Choose or skip add-ons
Expand to view options
Optional extras
05. Pricing Was Not Transparent Enough
Price transparency was a major pain point. Interviews and surveys confirmed it as the top improvement users expected from flight booking sites.
Travelers struggled to understand how add-ons, baggage, seat selection, meals, affected the final cost. Promotional prices were often visually emphasized, while the true total appeared smaller or later in the flow. Unexpected taxes or fees sometimes showed up at the final checkout stage, leaving users unsure why the total had increased.
The result: hesitation, reduced trust, and uncertainty about whether they were seeing the correct price, undermining confidence during checkout.
Optional services are listed by name without showing individual prices, so users can’t easily see how each choice affects the total.
Although the discount was declined multiple times, the final total still highlighted the discounted price, giving the impression the cost was lower than it actually was.

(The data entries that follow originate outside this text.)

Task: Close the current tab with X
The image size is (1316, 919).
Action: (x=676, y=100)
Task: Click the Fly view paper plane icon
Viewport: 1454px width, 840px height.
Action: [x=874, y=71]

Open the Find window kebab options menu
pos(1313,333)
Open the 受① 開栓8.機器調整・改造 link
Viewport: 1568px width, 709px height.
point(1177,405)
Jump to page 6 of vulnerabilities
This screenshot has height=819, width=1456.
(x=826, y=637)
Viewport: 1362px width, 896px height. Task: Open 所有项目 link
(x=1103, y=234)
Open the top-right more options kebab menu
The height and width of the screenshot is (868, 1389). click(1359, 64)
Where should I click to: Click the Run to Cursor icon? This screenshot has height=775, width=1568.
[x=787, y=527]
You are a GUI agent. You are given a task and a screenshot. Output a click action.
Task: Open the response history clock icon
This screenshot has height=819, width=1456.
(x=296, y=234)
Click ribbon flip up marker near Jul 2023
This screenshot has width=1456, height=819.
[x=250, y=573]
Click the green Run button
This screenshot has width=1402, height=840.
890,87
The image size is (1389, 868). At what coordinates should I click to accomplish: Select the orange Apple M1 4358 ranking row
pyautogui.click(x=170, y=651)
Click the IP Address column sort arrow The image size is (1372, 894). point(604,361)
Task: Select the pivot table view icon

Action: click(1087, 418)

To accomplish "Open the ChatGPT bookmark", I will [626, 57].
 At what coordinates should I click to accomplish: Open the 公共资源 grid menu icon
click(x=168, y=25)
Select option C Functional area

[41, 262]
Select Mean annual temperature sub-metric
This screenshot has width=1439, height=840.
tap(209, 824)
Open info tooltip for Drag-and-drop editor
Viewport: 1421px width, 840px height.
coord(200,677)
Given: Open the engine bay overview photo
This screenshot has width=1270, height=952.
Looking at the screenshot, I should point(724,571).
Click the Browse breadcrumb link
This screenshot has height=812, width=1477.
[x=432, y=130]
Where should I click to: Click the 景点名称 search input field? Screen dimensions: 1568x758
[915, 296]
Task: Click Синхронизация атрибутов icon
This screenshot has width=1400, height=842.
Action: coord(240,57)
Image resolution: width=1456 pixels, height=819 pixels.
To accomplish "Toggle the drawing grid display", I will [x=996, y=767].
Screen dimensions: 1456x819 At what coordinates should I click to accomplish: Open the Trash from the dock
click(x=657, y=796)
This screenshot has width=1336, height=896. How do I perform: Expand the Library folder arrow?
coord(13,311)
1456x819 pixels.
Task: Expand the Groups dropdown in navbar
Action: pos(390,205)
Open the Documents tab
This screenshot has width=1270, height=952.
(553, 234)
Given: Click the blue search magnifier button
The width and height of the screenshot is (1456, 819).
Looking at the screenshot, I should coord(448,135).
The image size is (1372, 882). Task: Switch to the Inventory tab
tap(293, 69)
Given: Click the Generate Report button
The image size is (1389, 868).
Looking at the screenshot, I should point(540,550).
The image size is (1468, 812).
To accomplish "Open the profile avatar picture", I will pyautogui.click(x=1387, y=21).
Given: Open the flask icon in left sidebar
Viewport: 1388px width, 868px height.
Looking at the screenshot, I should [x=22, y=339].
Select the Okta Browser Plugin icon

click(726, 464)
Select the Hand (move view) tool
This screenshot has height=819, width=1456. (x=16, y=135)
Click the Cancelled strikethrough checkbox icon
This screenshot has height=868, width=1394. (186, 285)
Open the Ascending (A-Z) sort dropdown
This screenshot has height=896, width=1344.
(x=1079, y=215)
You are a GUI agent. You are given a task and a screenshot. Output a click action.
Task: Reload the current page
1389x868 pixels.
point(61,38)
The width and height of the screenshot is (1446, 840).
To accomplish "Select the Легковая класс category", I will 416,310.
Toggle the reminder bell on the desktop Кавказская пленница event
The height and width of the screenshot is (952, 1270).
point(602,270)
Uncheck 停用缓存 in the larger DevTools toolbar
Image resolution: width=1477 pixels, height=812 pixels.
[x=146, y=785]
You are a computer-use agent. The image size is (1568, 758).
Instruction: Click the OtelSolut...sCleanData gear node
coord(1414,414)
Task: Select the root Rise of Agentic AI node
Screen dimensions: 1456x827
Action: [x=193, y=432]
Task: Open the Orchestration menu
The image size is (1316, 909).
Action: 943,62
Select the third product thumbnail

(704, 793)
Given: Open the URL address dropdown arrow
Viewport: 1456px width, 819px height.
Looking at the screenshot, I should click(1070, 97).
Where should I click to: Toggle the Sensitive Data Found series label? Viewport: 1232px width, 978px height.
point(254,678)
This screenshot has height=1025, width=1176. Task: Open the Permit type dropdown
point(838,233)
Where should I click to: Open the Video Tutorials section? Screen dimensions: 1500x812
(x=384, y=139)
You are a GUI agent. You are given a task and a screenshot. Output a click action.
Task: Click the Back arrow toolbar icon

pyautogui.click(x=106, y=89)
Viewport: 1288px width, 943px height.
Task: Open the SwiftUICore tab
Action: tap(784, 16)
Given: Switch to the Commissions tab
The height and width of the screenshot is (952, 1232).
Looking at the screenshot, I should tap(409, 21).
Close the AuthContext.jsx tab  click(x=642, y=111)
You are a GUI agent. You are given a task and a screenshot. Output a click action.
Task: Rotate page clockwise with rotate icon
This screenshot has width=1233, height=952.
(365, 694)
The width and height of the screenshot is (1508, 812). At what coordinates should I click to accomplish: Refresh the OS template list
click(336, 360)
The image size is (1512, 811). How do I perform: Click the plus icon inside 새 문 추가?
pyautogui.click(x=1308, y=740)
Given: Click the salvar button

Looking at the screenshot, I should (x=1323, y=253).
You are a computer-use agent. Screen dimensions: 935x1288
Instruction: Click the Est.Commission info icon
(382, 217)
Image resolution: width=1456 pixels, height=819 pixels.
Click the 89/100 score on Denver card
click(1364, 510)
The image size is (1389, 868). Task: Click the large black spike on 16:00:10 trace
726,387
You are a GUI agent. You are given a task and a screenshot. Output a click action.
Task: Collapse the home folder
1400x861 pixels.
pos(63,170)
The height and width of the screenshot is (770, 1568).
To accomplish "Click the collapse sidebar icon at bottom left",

Improving Price Transparency
A persistent price summary was added, updating in real time from flight selection through payment so travelers always saw the total cost.
A shopping cart allowed users to review flights and add-ons in one place, with saved selections for signed-in users to continue later without losing progress. A clear link provided a detailed breakdown of fees and taxes, while call-to-action buttons displayed the amount to be charged, reinforcing clarity at each step.
After payment, a confirmation screen summarized the total and all selected services, giving users a complete record.
These changes made pricing visible, understandable, and consistent throughout the booking flow. Trust improved, hesitation decreased, and overall satisfaction rose from 2.8/5 to 4.25/5, with participants praising the clearer pricing and persistent summary as a major improvement.
"The breakdown really help me understand the charges; I won’t be surprised at the end.”
Participant 2 - Usability Test Redesign
The Shift
Early testing revealed a fragmented booking experience: users rated competitor journeys 2.8/5, encountering 15 moments of confusion across five stages and 3 critical mistakes during flight search, fare selection, and add-ons. The process felt overwhelming and unclear.
After redesign and prototype testing, satisfaction rose to 4.25/5, while observed confusion dropped from 15 to 3 moments, an 80% improvement in usability with zero critical mistakes. The remaining confusion occurred during traveler information, highlighting a further improvement opportunity.
Users cited clarity, step-by-step guidance, and transparent pricing as key factors driving satisfaction.
What once felt chaotic became structured.
What once felt uncertain became guided.
The booking journey transformed from something users had to figure out into something that simply made sense, clearer, calmer, and more trustworthy.
User Satisfaction
In Task Confusion
Booking Errors
Key Learnings & Takeaways
This project reinforced how important it is to define clear research goals and success criteria from the beginning. Doing so created a framework that made testing meaningful and ensured design decisions were grounded in evidence rather than assumptions.
Another key insight was the value of collaborative sense-making. Interpreting research with other designers helped challenge assumptions, clarify patterns, and turn complex data into actionable insights.
Throughout the project, the user flow diagram became a guiding tool, helping maintain coherence in the experience and supporting decisions whenever the design direction felt uncertain.
Finally, working through progressive prototyping, from sketches to wireframes to interactive prototypes, allowed problems to surface early, reducing risk and improving confidence in the final design.
This project also highlighted the importance of documenting the design process, not just the final outcome, since early sketches and prototypes often contain the thinking that shapes the final solution.